Kyuden Ikoma - Onze ans auparavant
- Raconte-moi ton histoire, petite fille.
Ansha releva le menton et s'abstint de fixer l'homme en face d'elle. Elle porta le regard à droite, puis à gauche du sage akodo. Assis en tailleur, il portait une toge ocre jaune à biais marron du Lion... Il semblait aussi amical qu'un vieil akami de la montagne chavirante.
Un long soupir précéda ses premiers mots et ses yeux s'embuèrent.
- Je m'appelle Ansha Shamkat. Nous venons des terres plus au sud, au-delà des frontières du Rokugan. J'ai trois frères et deux soeurs plus âgés. Maman et Papa travaillent pour le seigneur.
Elle hasarda un regard vers son interlocuteur qui lui fit un signe de tête. C'était bien de cela qu'il fallait parler. Ses traits se détendirent et sa voix reprit de l'assurance.
- Un matin, j'étais seule à la maison. Je suis la plus petite... Il y a eu du bruit dans la cour. J'avais peur pour les poules mais je ne savais pas si je devais aller voir. J'ai dû y aller, je ne me souviens pas bien. Il y avait un homme très grand, son visage et son bras étaient rouges, plein de sang... Il est tombé à terre. Maman m'a appris à soigner les taureaux lorsqu'ils se blessent entre eux. J'ai fait pareil.

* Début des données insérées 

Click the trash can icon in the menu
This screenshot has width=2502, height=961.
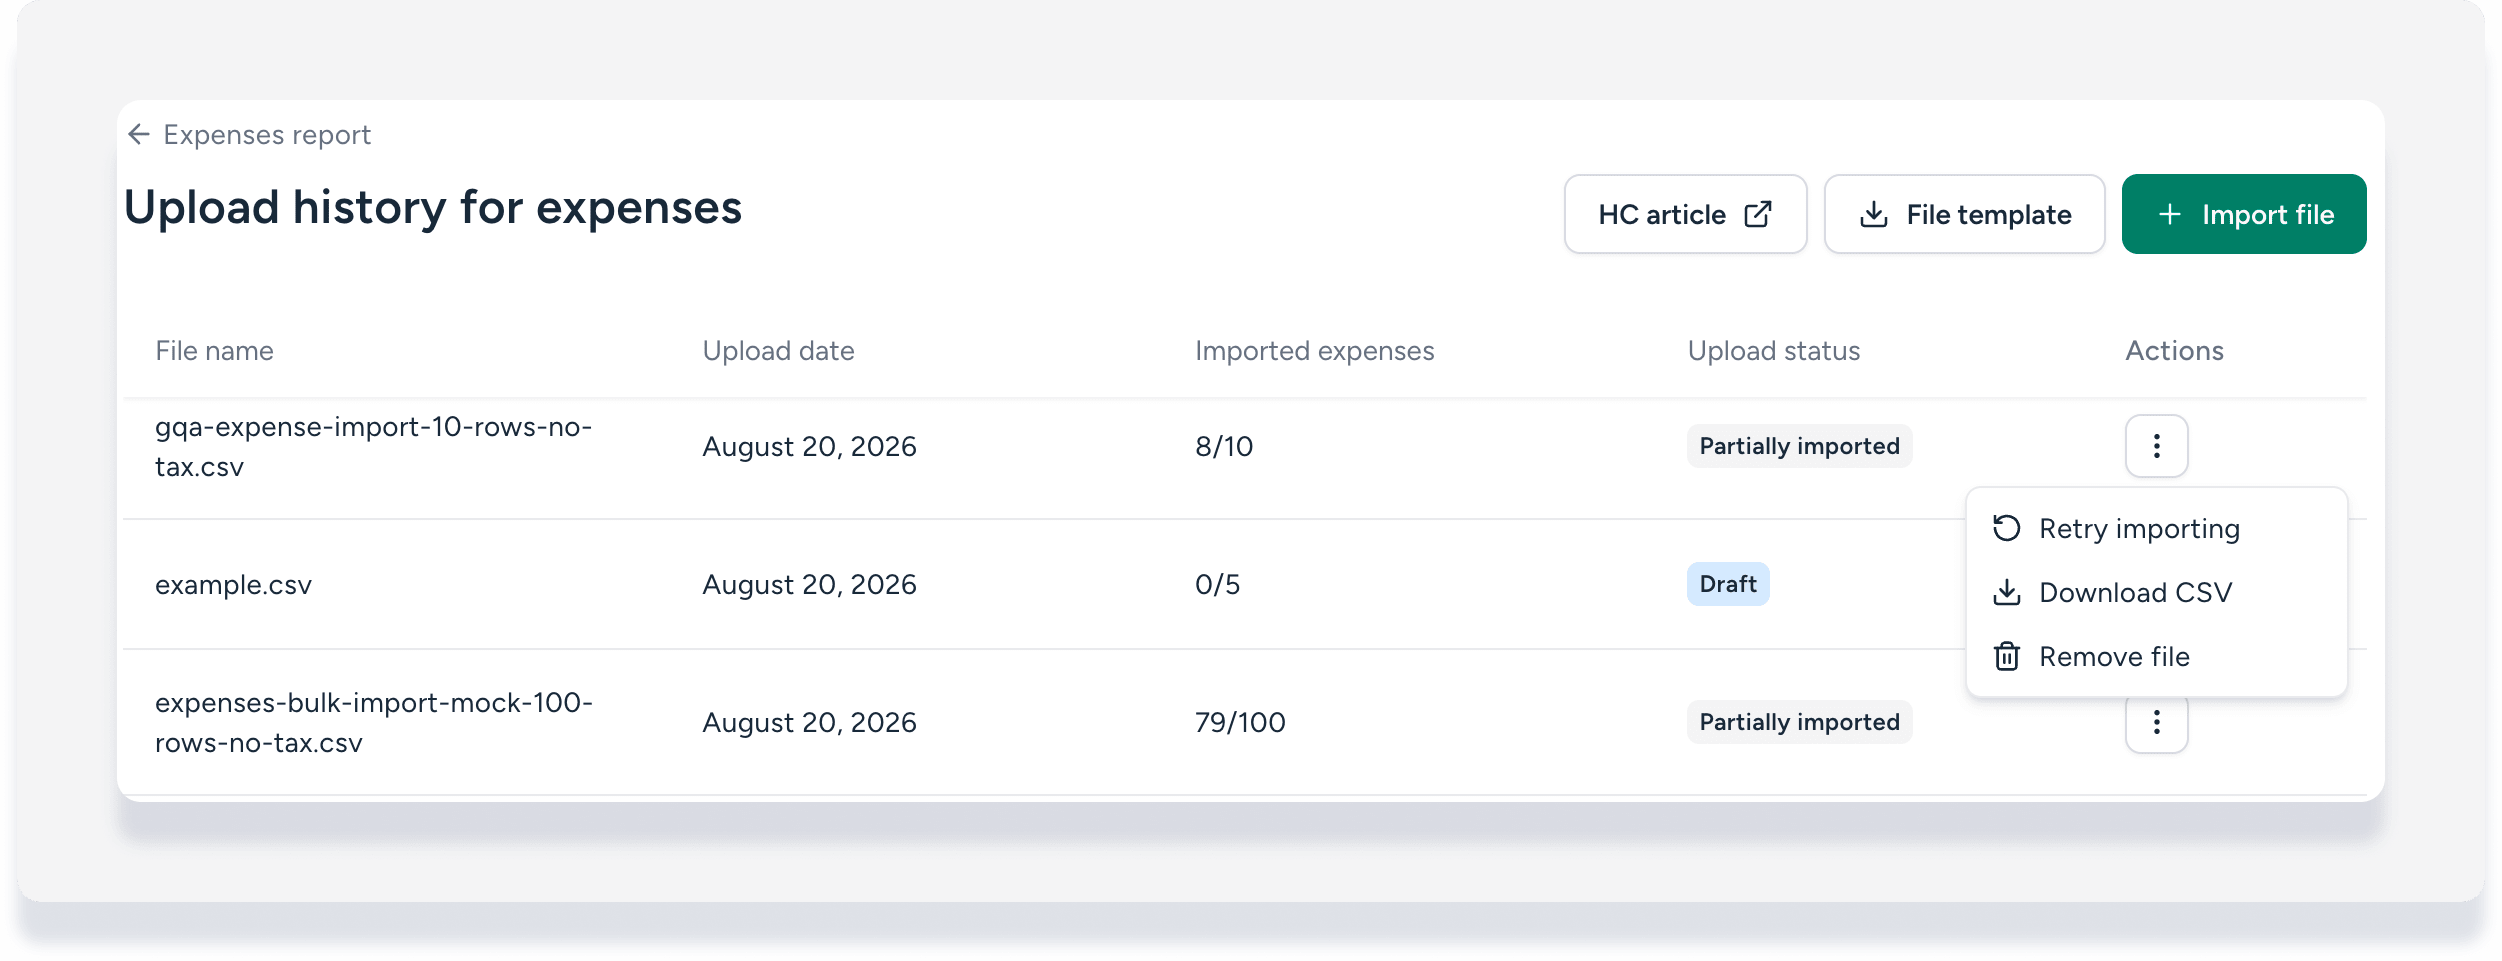tap(2006, 656)
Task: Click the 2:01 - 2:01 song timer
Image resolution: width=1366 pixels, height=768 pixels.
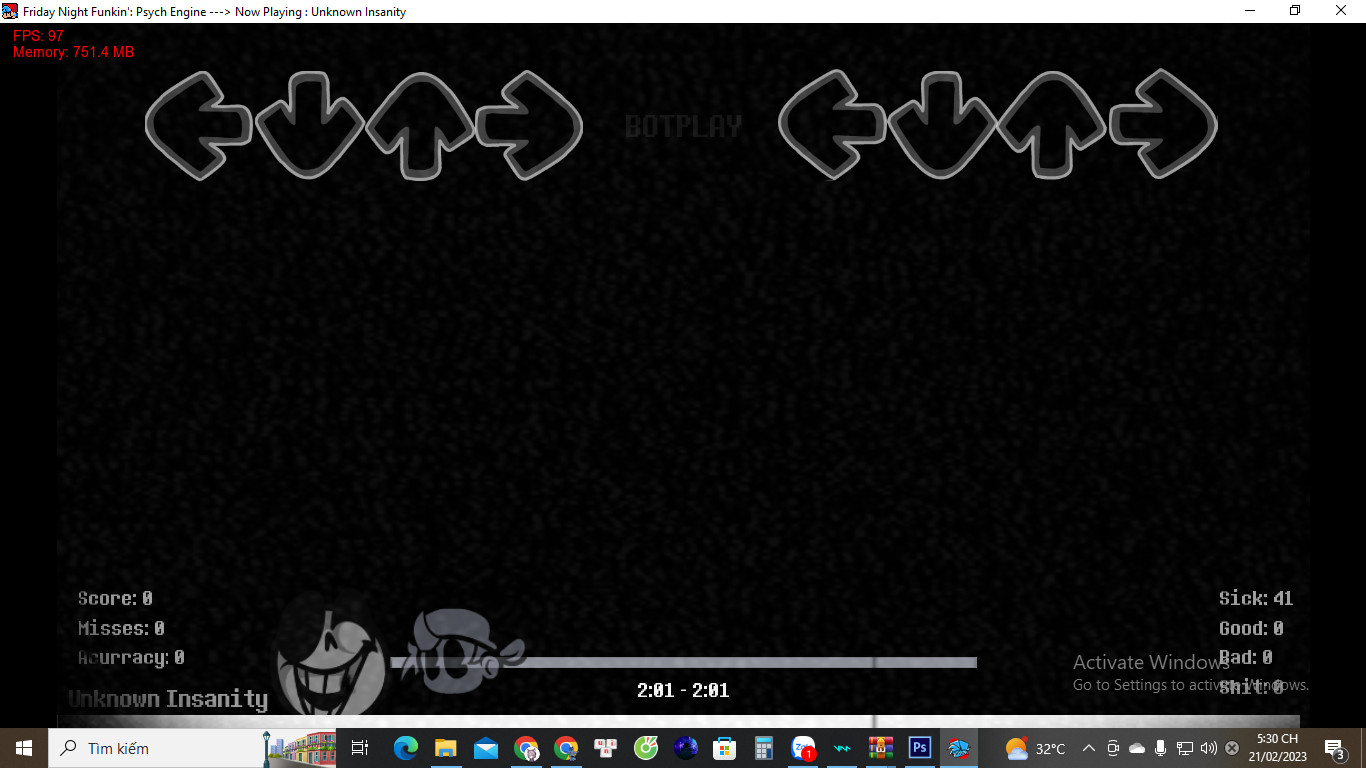Action: (x=683, y=691)
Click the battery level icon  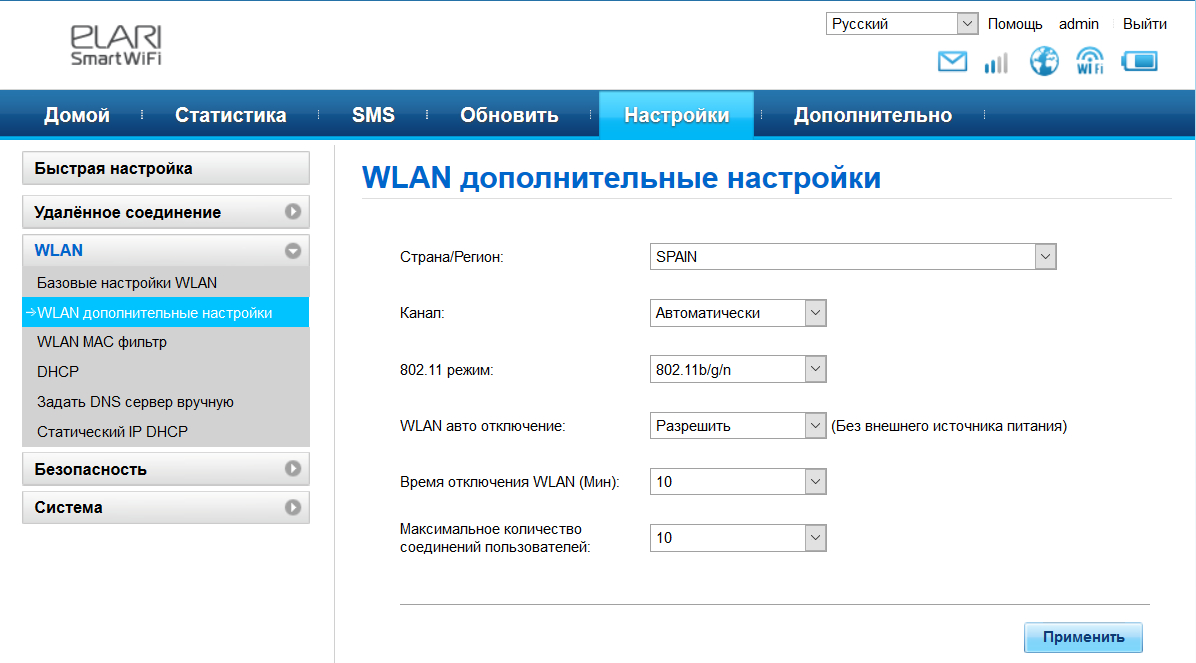pyautogui.click(x=1139, y=62)
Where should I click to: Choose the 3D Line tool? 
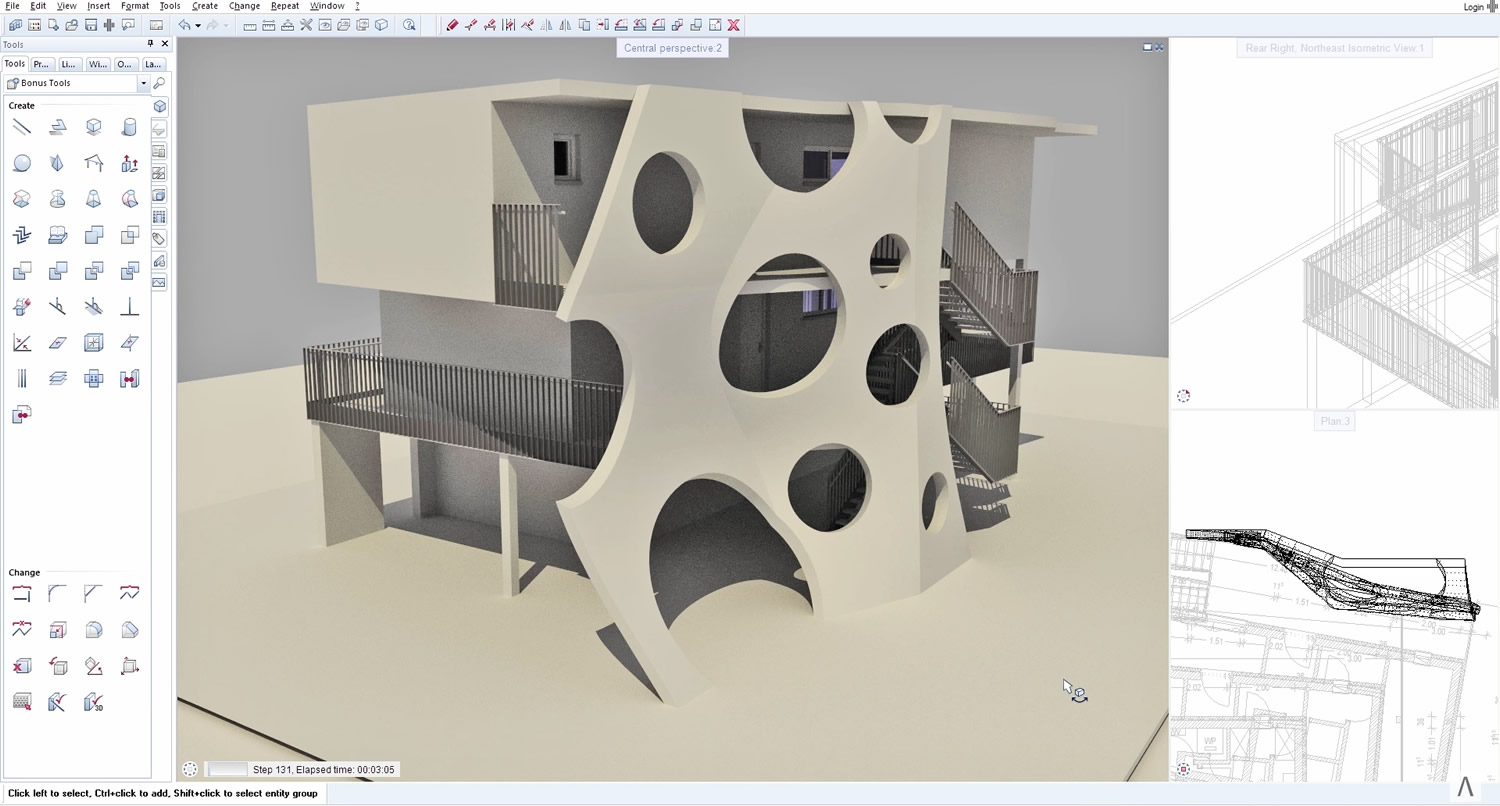pos(22,127)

Le vieil akodo observait la fillette, le timbre de sa voix était agréable, elle était encore jeune mais elle savait respecter les étapes d'une histoire. Un instant, son visage se ferma à nouveau et il put y lire l'angoisse d'une enfant perdue et résignée. Si elle était -là, semblait-elle penser, c'était la faute de cet homme. Jamais elle n'avait demandé à quitter Salba et Ekon, ses deux frères préférés. Au bord des larmes mais se mordant la lèvre, elle se redressa avec orgueil.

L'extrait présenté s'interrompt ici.